======== Extrait choisi ========
Et quand survient l'entracte, de nombreux couples se glissent vers le square dans la tiédeur complice de la nuit, embaumée par le parfum des pittosporums, des belles et des galants de nuit.

Le village aime les réjouissances et en multiplie les occasions. Après la fête du village, c'est la " fête des vendanges ", au début de septembre, ou " fête du centre ", car elle se tient sur la place Marguerite, en contrebas du Comœdia ; les anciens racontent qu'au début du siècle, beaucoup hésitaient à s'y rendre, de crainte de danser sur leurs morts, la place Marguerite étant l'ancien cimetière, les 322 dépouilles mortelles ayant été transportées dans le mausolée du cimetière actuel, à l'est du village.
Durant l'été, c'est aussi la fête de la Madrague, chez Biben avec les " cabanoniers ", la fête du petit port, au club nautique ; en hiver, les bals sont organisés à la Patriote, dans les salles du Splendid ou du Comoedia.

Guyotville est un peuple heureux, et même au labeur laisse éclater sa joie de vivre : un grand moment de la vie du village est la vendange et l'expédition du chasselas. Tout commence vers le 25 juin et se termine fin juillet. Pendant un mois, le village est en effervescence. Les belles grappes de raisin doré à point, grâce à un effeuillage précoce, ramassées dans de grands paniers de roseaux de vingt kilos, sont transportées vers les multiples magasins d'expédition jalonnant le village.
======== Données fournies ========
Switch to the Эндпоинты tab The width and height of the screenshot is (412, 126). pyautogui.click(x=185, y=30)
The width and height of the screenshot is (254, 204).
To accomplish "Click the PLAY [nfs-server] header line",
========
======== Données fournies ========
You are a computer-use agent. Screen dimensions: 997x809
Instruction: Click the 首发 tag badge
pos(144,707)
========
======== Données fournies ========
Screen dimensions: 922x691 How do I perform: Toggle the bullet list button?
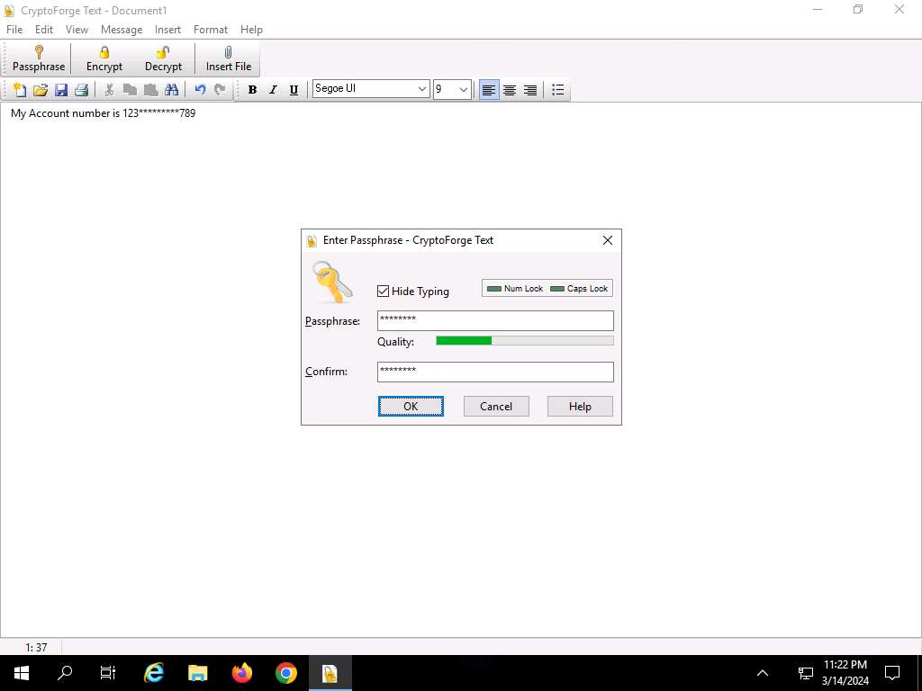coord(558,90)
========
Reprenez le texte consacré aux fêtes et aux vendanges de Guyotville, puis poursuivez-le à la suite de sa dernière phrase.

Le raisin est alors l'objet des soins méticuleux de centaines d'emballeurs et d'emballeuses, préparant les grappes en éliminant les mauvais grains, en les éclaircissant aux ciseaux ; délicatement tenues par la tige pour conserver toute la pruine, elles sont rangées dans des cagettes de cinq kilos, en deux couches, seuls les grains devant apparaître en surface, dans un emballage de frisure et de papier cristal translucide, aux coloris variés, ou en billots de type Mussy, de 9,5 à 10,5 kilos, chargés dans les camions par des lanceurs puissants et habiles.

En pleine saison, 30.000 colis quittent Guyotville chaque jour, via Alger (Et. Franzoni, transitaire) en direction des halles de Paris (Mattési, vendeur aux halles), de Lyon, de Perpignan ou de Marseille.

Le soir, après la dure journée de labeur, quand le globe orangé du soleil plonge à l'horizon et que le dernier flamboiement du ciel s'estompe, quand les derniers cris stridents des martinets et des hirondelles se sont tus, la vie continue dans rue. C'est l'heure où l'on flâne dans la rue principale, où Léon l'aveugle, pousse sa charrette de cacahuètes, de tramousses de bliblis le long des trottoirs ; devant les boutiques délaissées chacun prend le frais sur les chaises ; c'est l'heure des conciliabules devant les bars, des belotes et l'anisette dans les cafés qui jalonnent la rue principale

Guyotville sait aussi se distraire. Les activités de sociétés telles la Lyre ou la Patriote, le Cercle Saint-Roch ou le S.G., sont intimement liées à la vie du village.

La Lyre est la société la plus ancienne, héritage d'un groupe de musique créé dès 1888, sous la direction du chef-compositeur Mairetet, puis d'un Algérois venu du Midi de la France, M. François Dimascolo; dès l'époque M. Joseph Adorno est sous-chef de musique ; entièrement dévoué à la Lyre, plusieurs fois chef de musique, participant à son activité, même pendant ses fonctions de maire, de 1924 à 1932, il ne partira qu'en 1945. Les répétitions se tenaient dans un atelier appartenant à M. Tissier, alors maire, dans une petite maison, face à la place Marguerite : c'est là qu'eurent lieu les premiers bals.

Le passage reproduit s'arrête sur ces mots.